AirLLM: Diffusion Policy-based Adaptive LoRA for Remote Fine-Tuning of LLM over the Air

TL;DR

AirLLM introduces a diffusion policy framework for adaptive LoRA configuration, enabling efficient remote fine-tuning of large language models over limited bandwidth channels by dynamically optimizing transmission and computational costs.

Contribution

The paper presents a novel hierarchical diffusion policy approach combining PPO and DDIM for adaptive LoRA rank configuration in remote LLM fine-tuning, improving efficiency and performance.

Findings

Enhanced fine-tuning accuracy under low SNR conditions

Significant reduction in transmission costs

Effective reinforcement-driven, diffusion-refined rank adaptation

Abstract

Operating Large Language Models (LLMs) on edge devices is increasingly challenged by limited communication bandwidth and strained computational and memory costs. Thus, cloud-assisted remote fine-tuning becomes indispensable. Nevertheless, existing Low-Rank Adaptation (LoRA) approaches typically employ fixed or heuristic rank configurations, and the subsequent over-the-air transmission of all LoRA parameters could be rather inefficient. To address this limitation, we develop AirLLM, a hierarchical diffusion policy framework for communication-aware LoRA adaptation. Specifically, AirLLM models the rank configuration as a structured action vector that spans all LoRA-inserted projections. To solve the underlying high-dimensional sequential decision-making problem, a Proximal Policy Optimization (PPO) agent generates coarse-grained decisions by jointly observing wireless states and linguistic complexity, which are then refined via Denoising Diffusion Implicit Models (DDIM) to produce high-resolution, task- and channel-adaptive rank vectors.
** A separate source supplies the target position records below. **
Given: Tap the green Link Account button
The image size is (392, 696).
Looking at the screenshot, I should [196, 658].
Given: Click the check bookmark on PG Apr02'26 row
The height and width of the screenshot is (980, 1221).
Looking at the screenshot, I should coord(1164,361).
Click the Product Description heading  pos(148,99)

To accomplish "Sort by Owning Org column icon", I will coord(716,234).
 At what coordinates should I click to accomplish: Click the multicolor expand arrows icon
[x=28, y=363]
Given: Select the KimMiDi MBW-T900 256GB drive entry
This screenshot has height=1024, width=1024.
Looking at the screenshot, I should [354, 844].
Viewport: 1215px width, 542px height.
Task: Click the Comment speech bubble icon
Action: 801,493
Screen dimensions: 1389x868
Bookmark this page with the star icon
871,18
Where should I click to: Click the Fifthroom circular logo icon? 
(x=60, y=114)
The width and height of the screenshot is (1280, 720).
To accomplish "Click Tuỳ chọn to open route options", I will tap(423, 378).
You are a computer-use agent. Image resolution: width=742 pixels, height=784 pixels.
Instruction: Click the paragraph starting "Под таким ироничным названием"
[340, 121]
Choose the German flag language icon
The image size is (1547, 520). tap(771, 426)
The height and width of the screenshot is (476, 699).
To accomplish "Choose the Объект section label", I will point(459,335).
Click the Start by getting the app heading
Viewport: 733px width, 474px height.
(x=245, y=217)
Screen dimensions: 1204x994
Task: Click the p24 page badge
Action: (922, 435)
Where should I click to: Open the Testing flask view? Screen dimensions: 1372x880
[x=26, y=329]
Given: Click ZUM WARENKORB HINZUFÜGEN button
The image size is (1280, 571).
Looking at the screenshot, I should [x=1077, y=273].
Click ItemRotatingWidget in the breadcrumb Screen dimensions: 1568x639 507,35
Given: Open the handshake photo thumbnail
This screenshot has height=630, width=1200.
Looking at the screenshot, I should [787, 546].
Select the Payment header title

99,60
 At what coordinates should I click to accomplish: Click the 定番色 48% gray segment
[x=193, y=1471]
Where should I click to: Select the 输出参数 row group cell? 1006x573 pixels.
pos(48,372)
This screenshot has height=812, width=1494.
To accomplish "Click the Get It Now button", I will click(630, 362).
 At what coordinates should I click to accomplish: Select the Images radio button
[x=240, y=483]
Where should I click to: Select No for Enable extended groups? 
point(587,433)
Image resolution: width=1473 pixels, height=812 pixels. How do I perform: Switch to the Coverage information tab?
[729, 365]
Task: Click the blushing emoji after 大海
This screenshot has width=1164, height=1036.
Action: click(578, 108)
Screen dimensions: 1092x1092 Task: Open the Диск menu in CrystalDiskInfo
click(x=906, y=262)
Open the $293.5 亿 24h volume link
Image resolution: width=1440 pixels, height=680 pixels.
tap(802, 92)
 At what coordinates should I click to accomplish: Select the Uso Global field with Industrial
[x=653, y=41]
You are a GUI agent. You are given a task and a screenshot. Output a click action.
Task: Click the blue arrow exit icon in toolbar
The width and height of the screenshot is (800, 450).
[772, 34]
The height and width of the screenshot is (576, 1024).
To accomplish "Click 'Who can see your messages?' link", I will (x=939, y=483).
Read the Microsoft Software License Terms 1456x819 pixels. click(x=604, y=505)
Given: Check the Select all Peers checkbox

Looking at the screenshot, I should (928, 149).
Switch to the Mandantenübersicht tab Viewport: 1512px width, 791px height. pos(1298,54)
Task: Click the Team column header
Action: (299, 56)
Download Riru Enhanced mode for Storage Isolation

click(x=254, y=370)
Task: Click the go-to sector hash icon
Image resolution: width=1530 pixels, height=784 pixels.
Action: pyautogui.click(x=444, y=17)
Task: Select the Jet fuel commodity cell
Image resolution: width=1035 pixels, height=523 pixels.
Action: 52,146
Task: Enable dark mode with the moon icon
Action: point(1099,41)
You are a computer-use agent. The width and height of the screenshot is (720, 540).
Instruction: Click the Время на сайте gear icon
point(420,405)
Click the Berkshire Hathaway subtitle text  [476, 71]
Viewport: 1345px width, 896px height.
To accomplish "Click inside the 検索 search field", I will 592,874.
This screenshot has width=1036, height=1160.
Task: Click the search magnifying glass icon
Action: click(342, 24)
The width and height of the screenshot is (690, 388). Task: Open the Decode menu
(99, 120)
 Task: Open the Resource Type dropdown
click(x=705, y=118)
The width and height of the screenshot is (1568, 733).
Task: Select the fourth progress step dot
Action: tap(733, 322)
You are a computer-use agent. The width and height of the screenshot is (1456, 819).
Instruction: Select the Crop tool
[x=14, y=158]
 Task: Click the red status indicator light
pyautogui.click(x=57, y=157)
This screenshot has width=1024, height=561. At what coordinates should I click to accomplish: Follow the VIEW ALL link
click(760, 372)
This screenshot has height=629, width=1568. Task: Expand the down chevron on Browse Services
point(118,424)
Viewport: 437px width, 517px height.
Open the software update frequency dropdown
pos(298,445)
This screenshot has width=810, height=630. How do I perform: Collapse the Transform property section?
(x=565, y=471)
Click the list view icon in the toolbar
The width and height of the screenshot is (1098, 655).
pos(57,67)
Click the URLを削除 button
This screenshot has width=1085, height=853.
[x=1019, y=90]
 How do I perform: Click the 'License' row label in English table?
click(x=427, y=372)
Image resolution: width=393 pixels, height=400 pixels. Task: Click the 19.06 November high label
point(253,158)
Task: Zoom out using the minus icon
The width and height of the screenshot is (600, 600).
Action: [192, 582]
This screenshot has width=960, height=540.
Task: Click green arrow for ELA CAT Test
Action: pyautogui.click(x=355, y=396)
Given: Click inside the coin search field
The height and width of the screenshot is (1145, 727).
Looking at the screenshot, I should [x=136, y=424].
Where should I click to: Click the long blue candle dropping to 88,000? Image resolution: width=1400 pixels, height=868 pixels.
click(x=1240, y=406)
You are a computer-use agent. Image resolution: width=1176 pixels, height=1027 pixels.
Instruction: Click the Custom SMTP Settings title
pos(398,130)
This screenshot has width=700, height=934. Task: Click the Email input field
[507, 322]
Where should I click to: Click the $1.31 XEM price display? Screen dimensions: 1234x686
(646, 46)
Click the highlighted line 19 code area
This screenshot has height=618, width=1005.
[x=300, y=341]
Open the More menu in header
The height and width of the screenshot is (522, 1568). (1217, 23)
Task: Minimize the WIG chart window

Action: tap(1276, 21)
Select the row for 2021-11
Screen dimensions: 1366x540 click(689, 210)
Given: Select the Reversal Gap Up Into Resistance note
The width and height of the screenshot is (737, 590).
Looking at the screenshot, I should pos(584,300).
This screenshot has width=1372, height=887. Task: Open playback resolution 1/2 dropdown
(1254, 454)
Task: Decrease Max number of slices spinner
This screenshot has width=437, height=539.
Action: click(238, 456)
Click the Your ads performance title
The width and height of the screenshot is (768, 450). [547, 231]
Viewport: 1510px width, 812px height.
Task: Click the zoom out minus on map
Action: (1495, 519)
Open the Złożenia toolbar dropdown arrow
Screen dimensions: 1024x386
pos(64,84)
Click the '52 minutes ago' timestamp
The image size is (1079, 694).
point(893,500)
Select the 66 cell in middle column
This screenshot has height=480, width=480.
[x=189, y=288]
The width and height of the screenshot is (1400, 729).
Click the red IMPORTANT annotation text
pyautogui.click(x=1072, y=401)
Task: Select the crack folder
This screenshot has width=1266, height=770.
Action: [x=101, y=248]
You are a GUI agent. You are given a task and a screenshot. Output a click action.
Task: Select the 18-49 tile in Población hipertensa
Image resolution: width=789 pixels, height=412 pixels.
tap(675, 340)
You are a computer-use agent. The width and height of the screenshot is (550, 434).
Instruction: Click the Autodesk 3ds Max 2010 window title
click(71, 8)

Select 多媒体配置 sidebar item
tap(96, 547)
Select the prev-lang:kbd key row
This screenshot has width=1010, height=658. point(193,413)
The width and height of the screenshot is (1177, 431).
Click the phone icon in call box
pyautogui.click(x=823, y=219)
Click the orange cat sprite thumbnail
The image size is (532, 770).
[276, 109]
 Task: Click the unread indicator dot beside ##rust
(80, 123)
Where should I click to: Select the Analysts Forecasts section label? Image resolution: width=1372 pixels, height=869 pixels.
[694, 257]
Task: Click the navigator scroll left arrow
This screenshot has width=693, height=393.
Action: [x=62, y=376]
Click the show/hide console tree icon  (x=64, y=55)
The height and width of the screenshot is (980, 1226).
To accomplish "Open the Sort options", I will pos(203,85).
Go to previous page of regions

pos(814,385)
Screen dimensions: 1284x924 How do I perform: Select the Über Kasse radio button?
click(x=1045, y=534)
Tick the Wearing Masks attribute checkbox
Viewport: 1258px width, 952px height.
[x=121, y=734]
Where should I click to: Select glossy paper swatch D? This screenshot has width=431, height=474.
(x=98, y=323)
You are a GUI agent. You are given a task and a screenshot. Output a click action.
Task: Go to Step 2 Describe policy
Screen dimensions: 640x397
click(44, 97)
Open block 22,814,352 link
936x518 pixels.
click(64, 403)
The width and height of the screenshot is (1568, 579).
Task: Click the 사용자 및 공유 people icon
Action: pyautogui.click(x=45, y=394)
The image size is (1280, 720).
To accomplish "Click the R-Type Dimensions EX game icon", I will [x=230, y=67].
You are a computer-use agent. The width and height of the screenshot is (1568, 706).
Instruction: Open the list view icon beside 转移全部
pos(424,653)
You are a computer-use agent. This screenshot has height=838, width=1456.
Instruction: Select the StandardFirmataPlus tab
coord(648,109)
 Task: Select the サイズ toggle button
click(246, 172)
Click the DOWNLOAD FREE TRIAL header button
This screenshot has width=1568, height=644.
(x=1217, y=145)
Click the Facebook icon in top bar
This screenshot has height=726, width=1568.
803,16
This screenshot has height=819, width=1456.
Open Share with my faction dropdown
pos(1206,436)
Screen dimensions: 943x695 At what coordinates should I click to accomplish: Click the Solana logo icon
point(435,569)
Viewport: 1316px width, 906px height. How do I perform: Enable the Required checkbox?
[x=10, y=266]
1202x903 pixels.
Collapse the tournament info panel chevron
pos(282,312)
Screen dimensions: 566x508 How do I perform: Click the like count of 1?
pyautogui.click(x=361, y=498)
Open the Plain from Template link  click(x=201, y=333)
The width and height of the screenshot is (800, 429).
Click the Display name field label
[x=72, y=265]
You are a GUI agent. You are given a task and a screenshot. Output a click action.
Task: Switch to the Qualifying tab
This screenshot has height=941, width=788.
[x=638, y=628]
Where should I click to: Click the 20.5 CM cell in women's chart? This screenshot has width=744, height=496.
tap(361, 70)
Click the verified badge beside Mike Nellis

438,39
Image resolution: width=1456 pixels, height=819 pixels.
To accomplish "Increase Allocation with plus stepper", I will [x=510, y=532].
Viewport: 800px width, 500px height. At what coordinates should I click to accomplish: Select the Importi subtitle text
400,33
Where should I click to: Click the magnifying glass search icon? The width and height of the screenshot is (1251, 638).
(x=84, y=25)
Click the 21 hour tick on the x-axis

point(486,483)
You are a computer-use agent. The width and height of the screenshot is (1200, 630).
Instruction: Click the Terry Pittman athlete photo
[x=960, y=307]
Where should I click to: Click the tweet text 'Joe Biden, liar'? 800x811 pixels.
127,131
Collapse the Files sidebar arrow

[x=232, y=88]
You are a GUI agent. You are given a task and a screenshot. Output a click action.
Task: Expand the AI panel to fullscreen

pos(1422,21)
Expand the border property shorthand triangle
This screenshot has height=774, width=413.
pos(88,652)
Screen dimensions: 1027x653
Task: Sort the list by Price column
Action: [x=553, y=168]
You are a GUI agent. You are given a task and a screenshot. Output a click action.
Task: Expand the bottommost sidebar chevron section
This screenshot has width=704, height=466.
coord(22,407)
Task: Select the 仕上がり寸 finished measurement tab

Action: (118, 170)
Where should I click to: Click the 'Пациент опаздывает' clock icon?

The two modules are optimized alternatively, with the DDIM trained under the Classifier-Free Guidance (CFG) paradigm to maintain alignment with PPO rewards. Experiments under varying signal-to-noise ratios demonstrate that AirLLM consistently enhances fine-tuning performance while significantly reducing transmission costs, highlighting the effectiveness of reinforcement-driven, diffusion-refined rank adaptation for scalable and efficient remote fine-tuning over the air.